With the Palm Pre announcement, Verizon disclosed the six-month window in which rival Sprint will be the exclusive Pre seller. When the Pre was unveiled at January’s CES, Palm said it would be available exclusively for an undisclosed period of time through Sprint, which plans June 6 availability at $199.99 in Sprint-owned stores as well as through Best Buy, RadioShack select Walmart stores and www.sprint.com.

In his comments, McAdam also said Motorola would return to the carrier’s portfolio within six months.

“Over the next six months or so,” he said, “you will see devices like the Palm Pre and the Cousin on our network from Palm. You will see a second-generation [BlackBerry] Storm. You will see a new device we call the Tour from BlackBerry as well. That is an upscale of any other QWERTY-based devices that we have from BlackBerry today.”

He continued, “You’ll see Motorola back into our portfolio. We feel very good about the progress that the Motorola team has made. And, yes, you’re going to see Android devices as well.”
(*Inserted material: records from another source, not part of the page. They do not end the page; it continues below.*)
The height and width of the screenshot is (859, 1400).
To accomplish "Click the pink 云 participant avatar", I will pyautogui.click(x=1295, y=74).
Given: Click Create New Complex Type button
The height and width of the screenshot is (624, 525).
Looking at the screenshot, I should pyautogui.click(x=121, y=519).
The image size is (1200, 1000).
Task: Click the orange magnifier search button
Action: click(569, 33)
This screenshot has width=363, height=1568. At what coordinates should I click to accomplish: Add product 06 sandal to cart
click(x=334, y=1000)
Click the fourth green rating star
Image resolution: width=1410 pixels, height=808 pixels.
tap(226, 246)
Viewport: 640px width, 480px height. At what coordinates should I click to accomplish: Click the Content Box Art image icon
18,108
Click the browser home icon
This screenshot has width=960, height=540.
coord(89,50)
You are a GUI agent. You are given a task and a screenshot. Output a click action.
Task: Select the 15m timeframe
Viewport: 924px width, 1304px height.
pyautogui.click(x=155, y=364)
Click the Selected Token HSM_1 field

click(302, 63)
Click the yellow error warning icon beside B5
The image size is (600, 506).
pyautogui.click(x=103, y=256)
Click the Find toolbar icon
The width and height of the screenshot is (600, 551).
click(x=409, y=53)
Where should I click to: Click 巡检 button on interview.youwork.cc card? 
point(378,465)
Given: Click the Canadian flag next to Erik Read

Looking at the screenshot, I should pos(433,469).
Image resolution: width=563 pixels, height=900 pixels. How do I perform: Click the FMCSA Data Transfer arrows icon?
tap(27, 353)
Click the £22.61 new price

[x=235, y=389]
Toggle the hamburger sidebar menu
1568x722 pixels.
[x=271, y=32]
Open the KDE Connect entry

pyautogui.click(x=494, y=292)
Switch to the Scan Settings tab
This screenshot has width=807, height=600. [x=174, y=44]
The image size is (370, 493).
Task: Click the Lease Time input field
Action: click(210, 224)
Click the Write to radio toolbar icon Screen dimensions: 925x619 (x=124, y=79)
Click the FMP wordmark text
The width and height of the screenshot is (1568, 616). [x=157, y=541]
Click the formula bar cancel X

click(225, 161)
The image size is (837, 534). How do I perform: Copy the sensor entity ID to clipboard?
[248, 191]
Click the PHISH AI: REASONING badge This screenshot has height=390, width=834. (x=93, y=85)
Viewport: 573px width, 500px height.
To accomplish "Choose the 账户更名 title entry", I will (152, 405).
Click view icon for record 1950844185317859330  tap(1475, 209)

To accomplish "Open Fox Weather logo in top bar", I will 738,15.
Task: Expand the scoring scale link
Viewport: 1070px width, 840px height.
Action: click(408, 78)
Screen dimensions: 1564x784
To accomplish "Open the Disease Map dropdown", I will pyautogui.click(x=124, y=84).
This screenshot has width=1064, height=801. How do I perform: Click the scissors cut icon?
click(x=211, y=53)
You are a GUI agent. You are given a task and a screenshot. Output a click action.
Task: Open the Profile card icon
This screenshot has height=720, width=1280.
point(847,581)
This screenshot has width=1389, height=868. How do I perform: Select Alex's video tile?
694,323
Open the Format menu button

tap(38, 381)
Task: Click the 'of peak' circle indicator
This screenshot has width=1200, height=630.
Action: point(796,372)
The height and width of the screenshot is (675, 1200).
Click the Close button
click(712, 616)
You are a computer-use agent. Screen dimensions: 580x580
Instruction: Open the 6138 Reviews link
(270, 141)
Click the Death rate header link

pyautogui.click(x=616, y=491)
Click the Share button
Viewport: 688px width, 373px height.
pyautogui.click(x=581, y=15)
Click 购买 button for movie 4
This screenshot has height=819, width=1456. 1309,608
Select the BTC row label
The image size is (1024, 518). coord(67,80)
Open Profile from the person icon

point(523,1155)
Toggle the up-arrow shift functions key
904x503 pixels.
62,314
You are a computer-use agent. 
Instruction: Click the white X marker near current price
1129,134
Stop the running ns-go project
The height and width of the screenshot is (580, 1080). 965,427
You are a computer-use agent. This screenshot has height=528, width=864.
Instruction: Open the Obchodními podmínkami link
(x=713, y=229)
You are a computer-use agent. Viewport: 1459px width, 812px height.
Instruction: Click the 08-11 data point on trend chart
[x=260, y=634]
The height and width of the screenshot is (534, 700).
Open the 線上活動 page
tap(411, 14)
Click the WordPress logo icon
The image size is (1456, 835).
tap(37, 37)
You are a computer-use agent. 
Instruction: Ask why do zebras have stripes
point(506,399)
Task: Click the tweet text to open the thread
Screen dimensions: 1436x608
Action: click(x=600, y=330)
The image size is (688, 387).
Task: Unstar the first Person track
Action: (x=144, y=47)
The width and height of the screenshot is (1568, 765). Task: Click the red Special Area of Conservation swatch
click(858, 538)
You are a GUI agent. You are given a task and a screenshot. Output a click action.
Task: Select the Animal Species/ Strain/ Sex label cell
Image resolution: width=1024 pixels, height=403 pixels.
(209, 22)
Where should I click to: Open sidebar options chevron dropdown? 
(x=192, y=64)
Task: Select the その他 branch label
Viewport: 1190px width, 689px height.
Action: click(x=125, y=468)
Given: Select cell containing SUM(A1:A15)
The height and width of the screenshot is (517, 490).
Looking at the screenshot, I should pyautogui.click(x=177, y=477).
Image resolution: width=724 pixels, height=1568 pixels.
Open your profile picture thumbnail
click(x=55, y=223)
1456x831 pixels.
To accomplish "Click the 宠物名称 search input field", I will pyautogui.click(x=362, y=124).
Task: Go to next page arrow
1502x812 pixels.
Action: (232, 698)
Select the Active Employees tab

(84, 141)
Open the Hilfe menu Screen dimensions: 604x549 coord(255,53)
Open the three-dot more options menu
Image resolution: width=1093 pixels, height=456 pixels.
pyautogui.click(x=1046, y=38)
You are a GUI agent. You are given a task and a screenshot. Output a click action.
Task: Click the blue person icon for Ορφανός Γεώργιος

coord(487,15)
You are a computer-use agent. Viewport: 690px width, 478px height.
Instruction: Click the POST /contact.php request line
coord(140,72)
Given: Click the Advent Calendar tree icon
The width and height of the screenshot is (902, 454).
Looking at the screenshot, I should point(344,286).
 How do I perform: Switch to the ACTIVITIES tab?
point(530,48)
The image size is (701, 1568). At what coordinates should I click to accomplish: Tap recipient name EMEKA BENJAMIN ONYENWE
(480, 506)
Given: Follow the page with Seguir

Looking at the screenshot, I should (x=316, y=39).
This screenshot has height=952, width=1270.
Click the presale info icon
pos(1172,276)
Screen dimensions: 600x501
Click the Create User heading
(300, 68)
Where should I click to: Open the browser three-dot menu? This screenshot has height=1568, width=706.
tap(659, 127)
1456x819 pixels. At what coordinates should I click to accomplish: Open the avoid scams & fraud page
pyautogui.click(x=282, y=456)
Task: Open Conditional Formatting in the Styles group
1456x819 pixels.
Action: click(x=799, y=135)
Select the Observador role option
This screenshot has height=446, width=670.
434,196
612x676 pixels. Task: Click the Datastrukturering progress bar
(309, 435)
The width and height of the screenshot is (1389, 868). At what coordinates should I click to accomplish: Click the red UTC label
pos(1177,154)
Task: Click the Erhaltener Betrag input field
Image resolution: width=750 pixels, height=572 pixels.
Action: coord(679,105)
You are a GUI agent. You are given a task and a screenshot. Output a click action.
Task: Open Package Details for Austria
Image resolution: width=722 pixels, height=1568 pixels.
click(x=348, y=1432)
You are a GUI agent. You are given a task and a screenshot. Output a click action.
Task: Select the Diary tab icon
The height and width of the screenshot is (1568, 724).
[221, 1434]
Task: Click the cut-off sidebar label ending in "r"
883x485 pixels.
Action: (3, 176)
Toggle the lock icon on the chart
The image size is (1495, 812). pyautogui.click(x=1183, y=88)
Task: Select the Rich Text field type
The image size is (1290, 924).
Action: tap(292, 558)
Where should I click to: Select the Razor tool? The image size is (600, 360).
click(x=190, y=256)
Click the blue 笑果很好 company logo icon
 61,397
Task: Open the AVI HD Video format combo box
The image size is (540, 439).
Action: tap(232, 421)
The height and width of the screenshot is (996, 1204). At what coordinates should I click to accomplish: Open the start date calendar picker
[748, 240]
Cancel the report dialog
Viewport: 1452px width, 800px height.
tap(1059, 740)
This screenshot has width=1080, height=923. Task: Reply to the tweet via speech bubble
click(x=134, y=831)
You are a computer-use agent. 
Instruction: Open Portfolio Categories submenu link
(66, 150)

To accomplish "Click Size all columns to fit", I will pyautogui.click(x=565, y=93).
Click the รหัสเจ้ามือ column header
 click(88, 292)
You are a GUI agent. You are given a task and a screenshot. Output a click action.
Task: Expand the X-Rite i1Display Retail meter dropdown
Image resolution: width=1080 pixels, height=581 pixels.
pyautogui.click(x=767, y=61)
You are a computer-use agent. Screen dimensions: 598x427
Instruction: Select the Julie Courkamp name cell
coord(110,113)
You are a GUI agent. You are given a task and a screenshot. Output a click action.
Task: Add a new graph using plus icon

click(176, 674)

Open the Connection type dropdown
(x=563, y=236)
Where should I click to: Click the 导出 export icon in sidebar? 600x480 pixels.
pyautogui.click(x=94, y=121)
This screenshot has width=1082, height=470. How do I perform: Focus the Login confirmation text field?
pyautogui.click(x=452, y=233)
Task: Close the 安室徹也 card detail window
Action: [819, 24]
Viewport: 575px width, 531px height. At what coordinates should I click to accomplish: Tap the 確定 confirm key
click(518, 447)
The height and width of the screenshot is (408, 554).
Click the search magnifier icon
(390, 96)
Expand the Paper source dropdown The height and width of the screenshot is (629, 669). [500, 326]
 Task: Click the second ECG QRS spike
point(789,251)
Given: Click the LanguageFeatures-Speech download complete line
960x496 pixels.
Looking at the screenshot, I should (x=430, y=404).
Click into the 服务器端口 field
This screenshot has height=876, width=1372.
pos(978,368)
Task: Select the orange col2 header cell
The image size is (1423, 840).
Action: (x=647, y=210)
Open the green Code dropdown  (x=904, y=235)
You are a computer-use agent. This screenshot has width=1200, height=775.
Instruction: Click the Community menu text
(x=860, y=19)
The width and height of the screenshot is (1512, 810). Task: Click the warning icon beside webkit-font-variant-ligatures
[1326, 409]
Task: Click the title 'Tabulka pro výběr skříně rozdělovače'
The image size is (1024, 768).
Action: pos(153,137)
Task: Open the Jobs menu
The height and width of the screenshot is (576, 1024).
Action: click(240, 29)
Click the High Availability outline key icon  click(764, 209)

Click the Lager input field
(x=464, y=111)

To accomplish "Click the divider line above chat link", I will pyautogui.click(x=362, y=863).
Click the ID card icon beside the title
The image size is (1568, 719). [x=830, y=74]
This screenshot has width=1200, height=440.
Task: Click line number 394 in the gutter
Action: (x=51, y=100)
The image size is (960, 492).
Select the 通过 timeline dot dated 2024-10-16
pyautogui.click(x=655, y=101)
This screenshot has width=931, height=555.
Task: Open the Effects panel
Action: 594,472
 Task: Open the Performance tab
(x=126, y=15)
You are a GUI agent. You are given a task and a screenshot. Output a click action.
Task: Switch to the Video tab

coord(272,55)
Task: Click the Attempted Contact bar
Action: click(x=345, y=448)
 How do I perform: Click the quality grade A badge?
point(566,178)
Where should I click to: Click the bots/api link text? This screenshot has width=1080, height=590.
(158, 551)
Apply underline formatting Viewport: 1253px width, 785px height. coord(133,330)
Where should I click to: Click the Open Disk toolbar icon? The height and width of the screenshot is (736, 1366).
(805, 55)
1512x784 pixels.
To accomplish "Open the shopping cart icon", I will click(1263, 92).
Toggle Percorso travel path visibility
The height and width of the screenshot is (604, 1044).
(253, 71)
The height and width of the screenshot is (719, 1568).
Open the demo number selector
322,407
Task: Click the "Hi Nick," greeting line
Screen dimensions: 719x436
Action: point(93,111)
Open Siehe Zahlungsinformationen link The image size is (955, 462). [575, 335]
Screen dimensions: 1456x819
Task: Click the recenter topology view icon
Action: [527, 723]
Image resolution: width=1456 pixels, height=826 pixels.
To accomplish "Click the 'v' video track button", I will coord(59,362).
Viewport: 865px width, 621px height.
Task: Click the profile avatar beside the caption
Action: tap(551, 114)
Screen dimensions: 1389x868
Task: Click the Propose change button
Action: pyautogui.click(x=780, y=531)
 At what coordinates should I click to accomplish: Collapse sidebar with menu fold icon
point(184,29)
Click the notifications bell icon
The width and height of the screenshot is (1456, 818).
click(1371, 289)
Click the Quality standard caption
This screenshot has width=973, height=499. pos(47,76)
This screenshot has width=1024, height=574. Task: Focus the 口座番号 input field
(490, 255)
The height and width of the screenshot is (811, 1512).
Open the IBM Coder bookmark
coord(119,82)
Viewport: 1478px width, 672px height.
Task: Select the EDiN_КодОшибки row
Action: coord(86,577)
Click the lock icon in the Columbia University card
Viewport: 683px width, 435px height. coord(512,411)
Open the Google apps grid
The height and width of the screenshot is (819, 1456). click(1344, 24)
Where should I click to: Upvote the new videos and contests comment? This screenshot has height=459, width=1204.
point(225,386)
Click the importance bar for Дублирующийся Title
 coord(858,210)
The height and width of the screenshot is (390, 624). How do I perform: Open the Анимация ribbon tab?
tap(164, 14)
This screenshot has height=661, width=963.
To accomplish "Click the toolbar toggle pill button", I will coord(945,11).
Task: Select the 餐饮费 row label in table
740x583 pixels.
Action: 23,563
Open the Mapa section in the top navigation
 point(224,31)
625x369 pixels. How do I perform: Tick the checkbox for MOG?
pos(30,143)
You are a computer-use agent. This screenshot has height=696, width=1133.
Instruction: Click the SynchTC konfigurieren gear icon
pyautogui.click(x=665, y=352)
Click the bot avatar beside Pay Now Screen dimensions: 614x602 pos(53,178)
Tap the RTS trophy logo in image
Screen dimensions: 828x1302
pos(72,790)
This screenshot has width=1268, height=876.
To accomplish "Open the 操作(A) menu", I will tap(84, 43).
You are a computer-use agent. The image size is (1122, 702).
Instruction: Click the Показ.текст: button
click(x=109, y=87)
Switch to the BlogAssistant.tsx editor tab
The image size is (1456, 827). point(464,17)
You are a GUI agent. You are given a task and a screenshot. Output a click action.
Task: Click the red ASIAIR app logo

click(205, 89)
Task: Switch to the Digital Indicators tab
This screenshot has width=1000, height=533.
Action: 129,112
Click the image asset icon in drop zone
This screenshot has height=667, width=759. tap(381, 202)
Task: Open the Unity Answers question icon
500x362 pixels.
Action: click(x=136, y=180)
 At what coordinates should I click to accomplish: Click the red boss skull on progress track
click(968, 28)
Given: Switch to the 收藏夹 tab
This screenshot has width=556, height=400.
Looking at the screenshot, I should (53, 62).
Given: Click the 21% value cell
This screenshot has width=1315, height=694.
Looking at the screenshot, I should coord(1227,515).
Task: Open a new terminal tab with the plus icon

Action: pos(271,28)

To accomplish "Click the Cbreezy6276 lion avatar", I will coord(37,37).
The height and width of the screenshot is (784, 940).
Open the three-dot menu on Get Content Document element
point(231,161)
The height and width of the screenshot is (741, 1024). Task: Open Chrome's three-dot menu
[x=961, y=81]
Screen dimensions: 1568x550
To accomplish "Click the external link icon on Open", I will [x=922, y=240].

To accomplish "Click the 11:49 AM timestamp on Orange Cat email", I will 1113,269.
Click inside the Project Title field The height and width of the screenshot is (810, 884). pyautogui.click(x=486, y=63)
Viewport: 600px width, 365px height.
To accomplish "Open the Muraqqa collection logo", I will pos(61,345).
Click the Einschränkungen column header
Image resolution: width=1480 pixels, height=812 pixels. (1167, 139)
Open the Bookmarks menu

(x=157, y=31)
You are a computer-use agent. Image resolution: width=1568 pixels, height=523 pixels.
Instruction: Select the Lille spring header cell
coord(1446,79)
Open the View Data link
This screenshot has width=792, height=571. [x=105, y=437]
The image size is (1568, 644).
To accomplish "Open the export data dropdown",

In other comments, McAdam said:

* about 41 percent of first-quarter device sales in the carrier’s direct channels were smartphones and PDA phones;

* he is “very encouraged by the kind of uptake” that the carrier’s first netbook, an HP model, has enjoyed since its recent launch almost two weeks ago;

* the company will offer 4G LTE data service next year in 25 to 30 markets, then in 2011 and 2012 “will continue to expand significantly with an ultimate goal of covering virtually all of our POPs with this high-performance network by the end of 2013;” and

* its conversion to LTE at a faster pace than AT&T will drive “the best applications and best devices” to the Verizon network first. Verizon wants “to move quickly with one conversion to fourth generation,” he said. “ Doing a couple of conversions [like AT&T] to an HSPA+ and then to another LTE — I think that is going to be a very difficult thing to pull off.”

“We are going to move very quickly [to] get LTE out there. And I think the important point is the physics of LTE for us…We will have doubled the spectrum depth in most markets. So the physics are that the ceiling for their network will be the floor for our network when it comes to speeds. When you have that kind of speed advantage, then the people that have those best applications and the best devices will be coming to Verizon Wireless first.”